▸ **Prompt**: Pull out every line of the entries below that contains the string "location", matching uppercase and lowercase exactly. Copy each of those lines in full.

** start of Data to process **

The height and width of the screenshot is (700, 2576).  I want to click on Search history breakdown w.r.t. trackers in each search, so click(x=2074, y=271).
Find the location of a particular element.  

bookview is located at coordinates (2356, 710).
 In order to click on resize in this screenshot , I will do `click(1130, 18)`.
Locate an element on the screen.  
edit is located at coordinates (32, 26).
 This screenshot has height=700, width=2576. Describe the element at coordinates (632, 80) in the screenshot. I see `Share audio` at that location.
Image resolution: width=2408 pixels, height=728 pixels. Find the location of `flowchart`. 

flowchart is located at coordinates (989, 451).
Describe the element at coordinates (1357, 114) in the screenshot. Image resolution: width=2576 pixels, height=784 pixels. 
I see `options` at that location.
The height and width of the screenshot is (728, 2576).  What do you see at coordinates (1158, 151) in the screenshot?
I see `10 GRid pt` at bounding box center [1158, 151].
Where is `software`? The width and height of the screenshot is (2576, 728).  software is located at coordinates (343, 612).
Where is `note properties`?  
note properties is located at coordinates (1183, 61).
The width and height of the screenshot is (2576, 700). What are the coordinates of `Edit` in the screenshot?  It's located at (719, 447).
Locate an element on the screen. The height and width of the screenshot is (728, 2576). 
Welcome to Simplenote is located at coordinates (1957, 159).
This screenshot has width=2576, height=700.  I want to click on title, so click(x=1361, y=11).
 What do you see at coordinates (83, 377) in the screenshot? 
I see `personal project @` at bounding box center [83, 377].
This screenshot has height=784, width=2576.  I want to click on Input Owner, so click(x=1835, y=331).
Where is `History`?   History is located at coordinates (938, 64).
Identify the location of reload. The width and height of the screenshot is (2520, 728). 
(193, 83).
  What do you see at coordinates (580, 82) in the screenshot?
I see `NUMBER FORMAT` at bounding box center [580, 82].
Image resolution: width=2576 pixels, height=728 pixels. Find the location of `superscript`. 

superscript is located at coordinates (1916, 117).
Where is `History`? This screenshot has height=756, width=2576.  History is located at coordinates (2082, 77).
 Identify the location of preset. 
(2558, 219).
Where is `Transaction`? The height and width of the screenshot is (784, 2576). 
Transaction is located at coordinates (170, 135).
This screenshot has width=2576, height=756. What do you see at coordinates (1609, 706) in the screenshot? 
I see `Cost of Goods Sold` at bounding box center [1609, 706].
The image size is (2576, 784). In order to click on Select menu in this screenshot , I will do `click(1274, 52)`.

** end of Data to process **

▸ **Answer in full**:
Find the location of a particular element.  
 This screenshot has height=700, width=2576. Describe the element at coordinates (632, 80) in the screenshot. I see `Share audio` at that location.
Image resolution: width=2408 pixels, height=728 pixels. Find the location of `flowchart`. 
I see `options` at that location.
Identify the location of reload. The width and height of the screenshot is (2520, 728). 
Image resolution: width=2576 pixels, height=728 pixels. Find the location of `superscript`. 
 Identify the location of preset. 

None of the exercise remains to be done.